- Records supplied -

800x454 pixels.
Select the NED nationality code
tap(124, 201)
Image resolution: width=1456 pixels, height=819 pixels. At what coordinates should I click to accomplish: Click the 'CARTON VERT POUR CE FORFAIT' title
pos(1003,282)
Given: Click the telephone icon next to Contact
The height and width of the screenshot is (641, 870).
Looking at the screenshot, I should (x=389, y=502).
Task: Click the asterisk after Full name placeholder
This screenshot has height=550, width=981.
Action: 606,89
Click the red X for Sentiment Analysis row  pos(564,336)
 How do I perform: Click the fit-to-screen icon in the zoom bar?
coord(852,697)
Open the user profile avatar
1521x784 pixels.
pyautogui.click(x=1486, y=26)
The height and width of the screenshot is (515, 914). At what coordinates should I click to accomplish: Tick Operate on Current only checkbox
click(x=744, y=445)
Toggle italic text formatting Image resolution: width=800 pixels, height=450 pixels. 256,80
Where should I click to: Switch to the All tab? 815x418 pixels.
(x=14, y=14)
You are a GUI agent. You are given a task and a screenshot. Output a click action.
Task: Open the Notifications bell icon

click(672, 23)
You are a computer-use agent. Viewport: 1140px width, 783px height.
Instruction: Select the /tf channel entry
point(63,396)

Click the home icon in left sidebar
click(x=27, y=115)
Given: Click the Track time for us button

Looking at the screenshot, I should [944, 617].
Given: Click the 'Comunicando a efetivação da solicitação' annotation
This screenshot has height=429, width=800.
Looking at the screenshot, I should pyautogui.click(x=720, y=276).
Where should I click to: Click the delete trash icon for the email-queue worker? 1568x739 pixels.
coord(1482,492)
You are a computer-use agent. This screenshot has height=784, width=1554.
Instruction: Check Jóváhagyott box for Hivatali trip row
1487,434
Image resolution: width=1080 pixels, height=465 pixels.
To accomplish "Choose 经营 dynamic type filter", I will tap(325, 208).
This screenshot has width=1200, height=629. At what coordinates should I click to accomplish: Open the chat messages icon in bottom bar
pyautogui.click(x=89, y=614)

- Exercise -
The answer should be the exact lines running from the line containing "This screenshot has height=429, width=800." to the last line of the entries, with nothing else.

- Result for this exercise -
This screenshot has height=429, width=800.
Looking at the screenshot, I should pyautogui.click(x=720, y=276).
Where should I click to: Click the delete trash icon for the email-queue worker? 1568x739 pixels.
coord(1482,492)
You are a computer-use agent. This screenshot has height=784, width=1554.
Instruction: Check Jóváhagyott box for Hivatali trip row
1487,434
Image resolution: width=1080 pixels, height=465 pixels.
To accomplish "Choose 经营 dynamic type filter", I will tap(325, 208).
This screenshot has width=1200, height=629. At what coordinates should I click to accomplish: Open the chat messages icon in bottom bar
pyautogui.click(x=89, y=614)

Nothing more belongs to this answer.